[Start of GIVEN TEXT]
This function opens a DF memory in write mode at a given sector address.

NOTE: If page buffer > 512 bytes, page content is first loaded in buffer to be partially updated by write_byte or write64 functions.

Parameters:

pos

Sector address

Returns:

The open succeeded -> OK

Definition at line 452 of file df.c.

Referenced by df_host_read_10(), df_host_write_sector(), df_ram_2_df(), df_write_10(), and df_write_sector().

{
   // Set the global memory ptr at a Byte address.
   gl_ptr_mem = df_translate_addr(pos);
   
   // Select the DF that memory "pos" points to
   df_chipselect_memzone(LSB0(pos));
   
   // If the DF memory is busy, wait until it's not.
   if (is_df_busy(df_select))
   {
    df_release_busy(df_select);
    df_wait_busy();                              // wait end of programming
   }
   
#if DF_PAGE_SIZE > 512
   // Physically assert the selected dataflash
   df_chipselect_current();
   
   //#
   //# Transfer the current page content in buffer1.
[End of GIVEN TEXT]
[Start of MATERIAL]
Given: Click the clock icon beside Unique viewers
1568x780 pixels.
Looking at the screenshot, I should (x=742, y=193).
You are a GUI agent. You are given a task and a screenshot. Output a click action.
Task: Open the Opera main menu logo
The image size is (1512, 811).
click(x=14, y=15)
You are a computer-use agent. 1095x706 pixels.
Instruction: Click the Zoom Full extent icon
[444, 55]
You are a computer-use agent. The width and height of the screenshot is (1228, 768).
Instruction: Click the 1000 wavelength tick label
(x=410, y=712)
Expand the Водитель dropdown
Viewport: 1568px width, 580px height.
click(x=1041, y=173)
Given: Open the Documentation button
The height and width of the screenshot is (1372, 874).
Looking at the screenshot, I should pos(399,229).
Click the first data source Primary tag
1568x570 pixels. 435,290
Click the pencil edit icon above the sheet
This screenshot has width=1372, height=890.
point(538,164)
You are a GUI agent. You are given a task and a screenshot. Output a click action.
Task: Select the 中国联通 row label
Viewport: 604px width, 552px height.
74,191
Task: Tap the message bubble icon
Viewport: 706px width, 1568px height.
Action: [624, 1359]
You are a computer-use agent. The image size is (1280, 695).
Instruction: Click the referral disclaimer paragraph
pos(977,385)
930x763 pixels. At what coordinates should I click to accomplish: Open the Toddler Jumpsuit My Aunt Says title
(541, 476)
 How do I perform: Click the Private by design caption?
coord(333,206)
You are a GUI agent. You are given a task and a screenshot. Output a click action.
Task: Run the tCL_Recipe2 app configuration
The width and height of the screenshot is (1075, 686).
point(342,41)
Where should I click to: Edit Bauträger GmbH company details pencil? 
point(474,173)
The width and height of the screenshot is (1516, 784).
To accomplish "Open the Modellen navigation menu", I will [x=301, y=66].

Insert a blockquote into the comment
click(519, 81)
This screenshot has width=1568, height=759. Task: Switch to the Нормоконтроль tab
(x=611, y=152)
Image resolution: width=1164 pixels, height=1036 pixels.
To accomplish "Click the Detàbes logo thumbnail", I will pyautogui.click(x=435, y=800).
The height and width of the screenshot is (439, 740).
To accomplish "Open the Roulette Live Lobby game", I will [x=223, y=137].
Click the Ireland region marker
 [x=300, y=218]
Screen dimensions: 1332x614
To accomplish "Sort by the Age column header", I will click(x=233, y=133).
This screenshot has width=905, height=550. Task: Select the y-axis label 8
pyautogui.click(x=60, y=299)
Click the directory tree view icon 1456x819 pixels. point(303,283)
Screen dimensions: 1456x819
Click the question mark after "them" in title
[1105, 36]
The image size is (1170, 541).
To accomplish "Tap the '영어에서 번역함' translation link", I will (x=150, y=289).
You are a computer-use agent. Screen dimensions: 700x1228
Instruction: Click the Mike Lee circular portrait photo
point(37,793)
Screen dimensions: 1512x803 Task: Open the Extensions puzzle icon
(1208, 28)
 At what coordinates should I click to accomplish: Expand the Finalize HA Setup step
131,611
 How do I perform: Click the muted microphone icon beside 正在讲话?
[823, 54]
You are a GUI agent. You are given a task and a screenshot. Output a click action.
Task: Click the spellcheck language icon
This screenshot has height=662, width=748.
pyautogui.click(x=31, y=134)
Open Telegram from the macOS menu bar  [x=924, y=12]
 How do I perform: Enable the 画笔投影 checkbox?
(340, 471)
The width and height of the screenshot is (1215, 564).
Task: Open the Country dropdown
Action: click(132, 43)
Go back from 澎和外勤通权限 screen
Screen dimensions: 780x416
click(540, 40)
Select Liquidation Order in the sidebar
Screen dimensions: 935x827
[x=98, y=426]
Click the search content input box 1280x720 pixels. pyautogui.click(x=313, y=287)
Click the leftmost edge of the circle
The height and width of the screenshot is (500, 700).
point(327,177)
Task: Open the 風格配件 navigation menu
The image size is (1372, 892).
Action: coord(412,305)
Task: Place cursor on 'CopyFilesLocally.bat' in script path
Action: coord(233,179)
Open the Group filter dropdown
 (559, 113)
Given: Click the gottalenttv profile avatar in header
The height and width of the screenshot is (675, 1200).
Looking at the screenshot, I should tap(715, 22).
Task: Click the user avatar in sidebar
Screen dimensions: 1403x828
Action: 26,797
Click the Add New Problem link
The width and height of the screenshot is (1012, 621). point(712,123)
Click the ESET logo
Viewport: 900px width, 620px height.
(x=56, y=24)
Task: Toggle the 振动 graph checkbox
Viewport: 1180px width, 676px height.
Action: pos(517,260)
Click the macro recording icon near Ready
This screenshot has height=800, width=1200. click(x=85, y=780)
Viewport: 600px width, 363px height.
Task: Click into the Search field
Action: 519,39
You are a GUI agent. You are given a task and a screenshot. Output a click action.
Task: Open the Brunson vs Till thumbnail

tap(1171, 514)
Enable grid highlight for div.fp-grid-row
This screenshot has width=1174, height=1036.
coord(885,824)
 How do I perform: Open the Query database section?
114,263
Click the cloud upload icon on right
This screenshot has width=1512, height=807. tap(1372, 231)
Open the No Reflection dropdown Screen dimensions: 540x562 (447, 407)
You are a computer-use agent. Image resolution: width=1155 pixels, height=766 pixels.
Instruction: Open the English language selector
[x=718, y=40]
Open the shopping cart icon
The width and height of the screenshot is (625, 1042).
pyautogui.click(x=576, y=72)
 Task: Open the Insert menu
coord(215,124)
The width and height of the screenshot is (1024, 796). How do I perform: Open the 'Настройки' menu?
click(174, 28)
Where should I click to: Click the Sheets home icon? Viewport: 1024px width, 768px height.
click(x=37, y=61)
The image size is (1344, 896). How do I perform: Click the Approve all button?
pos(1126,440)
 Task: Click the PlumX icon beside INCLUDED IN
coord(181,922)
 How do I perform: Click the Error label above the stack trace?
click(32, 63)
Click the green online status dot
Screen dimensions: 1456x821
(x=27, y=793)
[End of MATERIAL]
TO BE DONE
• a. In the df.c excerpt, at which line of the file is the function defined?
• b. Continue the df.c excerpt from its last line.

TASK ANSWERS
• a. Line 452

• b.
   //#
   // Send Main Mem page to Buffer1 command, + first step to clear the SPIF bit
   Spi_write_data(DF_TF_BUF_1);
   // Final step to clear the SPIF bit will be done on the next write
   
   // Send the three address Bytes made of:
   // - the page-address(first xbits),
   // - remaining don't care bits(last ybits).
   // (x and y depending on the DF type).
   // NOTE: the bits of gl_ptr_mem above the 24bits are not useful for the local
   // DF addressing. They are used for DF discrimination when there are several
   // DFs.
   Spi_write_data((MSB1(gl_ptr_mem) << DF_SHFT_B1) | (MSB2(gl_ptr_mem) >> DF_SHFT_B2));
   Spi_write_data(MSB2(gl_ptr_mem) << DF_SHFT_B1);
   Spi_write_data(0);       // Remaining don't care bits.
   Spi_ack_write();         // Final step to clear the SPIF bit.
   
   Df_desel_all();          // Unselect memory to validate the command
   
   df_wait_busy();               // Wait end of page transfer
#endif
   
   // Physically assert the selected dataflash
   df_chipselect_current();
   
   //#
   //# Initiate a page write at a given sector address.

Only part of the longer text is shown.